One key to addressing this tradeoff and ensuring that our elections are as secure and accessible as possible is having information on how many voters are voting online. The EAC collects some of this data from election officials when it conducts the Election Administration Voting Survey (EAVS) and Policy Survey (EAPS) after each federal election. The survey includes questions about how many UOCAVA voters return their ballots electronically. (The survey data shows that, in 2020, at least 317,919 UOCAVA voters returned their ballots electronically via email, fax, or online portal. In 2022, at least 99,174 did.) But the survey does not collect any data on how many voters not covered by UOCAVA, such as disabled voters, vote electronically.

As states have expanded the availability of internet voting for disabled voters, it has become critically important for the EAC to collect data on how many disabled voters are choosing to vote online. Michelle Bishop, a disability voting rights expert at the National Disability Rights Network, has said that, just as with UOCAVA voters, we must be “willing to take a calculated risk” as we offer electronic voting options to disabled voters. But it is impossible to calculate the scale of this risk without data on how many disabled voters choose to vote online.  

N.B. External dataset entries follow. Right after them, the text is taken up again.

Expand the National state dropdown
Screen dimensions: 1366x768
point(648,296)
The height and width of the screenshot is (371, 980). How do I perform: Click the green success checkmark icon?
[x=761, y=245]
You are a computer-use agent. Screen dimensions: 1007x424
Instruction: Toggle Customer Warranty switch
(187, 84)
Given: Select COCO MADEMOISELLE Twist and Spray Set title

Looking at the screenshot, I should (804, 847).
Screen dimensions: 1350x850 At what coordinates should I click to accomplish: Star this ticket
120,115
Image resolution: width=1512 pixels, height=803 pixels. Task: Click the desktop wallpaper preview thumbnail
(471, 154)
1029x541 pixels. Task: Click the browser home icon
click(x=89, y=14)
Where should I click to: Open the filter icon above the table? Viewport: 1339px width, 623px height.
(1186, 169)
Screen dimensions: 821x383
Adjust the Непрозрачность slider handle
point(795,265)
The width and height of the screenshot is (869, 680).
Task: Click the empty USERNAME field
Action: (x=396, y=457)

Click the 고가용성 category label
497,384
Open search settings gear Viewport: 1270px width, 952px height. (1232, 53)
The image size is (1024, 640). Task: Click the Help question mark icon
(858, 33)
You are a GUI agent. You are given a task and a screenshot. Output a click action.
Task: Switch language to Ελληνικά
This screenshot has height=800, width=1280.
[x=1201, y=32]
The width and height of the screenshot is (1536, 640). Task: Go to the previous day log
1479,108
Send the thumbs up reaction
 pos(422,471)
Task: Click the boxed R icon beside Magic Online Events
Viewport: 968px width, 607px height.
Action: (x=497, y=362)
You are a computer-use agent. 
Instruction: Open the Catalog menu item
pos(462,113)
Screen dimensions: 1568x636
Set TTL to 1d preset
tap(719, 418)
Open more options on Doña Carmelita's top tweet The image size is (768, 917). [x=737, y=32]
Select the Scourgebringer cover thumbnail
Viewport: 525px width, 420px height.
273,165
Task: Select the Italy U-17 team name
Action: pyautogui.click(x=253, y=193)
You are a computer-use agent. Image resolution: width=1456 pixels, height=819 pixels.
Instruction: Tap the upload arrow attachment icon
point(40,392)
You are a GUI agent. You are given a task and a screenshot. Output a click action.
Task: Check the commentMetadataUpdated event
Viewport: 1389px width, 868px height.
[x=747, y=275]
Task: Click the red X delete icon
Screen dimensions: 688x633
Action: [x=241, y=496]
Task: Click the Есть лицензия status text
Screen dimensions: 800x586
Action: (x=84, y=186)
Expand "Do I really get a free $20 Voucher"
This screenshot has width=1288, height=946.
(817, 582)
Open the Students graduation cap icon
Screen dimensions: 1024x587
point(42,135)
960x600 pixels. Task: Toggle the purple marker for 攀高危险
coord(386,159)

It is possible that the number of disabled individuals who have voted over the internet is rather low. In Colorado, for example, just over 100 non-UOCAVA voters returned their ballots electronically in 2022— presumably far fewer than the number of disabled voters who were eligible to do so. If so, this raises the question whether states that have internet voting available are doing sufficient outreach to voters who may otherwise have a difficult time voting. But if the number is very high, that might suggest that voters who have the ability to use more secure methods of voting (such as in-person, hand-marked paper ballots) are voting over the internet, creating unnecessary risk.  

Because of the serious security risks posed by internet voting, we need to do the best possible job of ensuring that internet voting is available to those voters who truly need it—and no one else. Right now, we don’t know how well we are doing at that goal. But having better usage numbers will give us a sense and help us improve election policies in order to achieve it. (We also need to have a better understanding of what the numbers should be—in other words, the number of voters who have no way to vote other than over the internet. But such an analysis is beyond the scope of the EAC’s biennial surveys.)

To help paint a clearer picture of who votes over the internet, the EAC should modify the surveys that it will send to election officials after the 2024 election. Specifically, it should modify the EAPS survey to determine which non-UOCAVA voters in each jurisdiction are allowed to use electronic ballot return, and it should modify the EAVS survey to collect quantitative data on how many non-UOCAVA voters returned their ballots electronically. Reliable data is critical for making informed decisions about election technology and election policy—not just for disabled people, but for everyone. There can be real tension between cybersecurity and accessibility in elections. Decisions on these matters must be made with evidence and data at the forefront.

The authors thank Michelle Bishop, Alexia Kemerling, Deborah Scroggin, and John Sebes for helpful feedback and conversations. The authors also thank Judd Choate, Election Director for Colorado, for providing recent data related to non-UOCAVA electronic ballot return.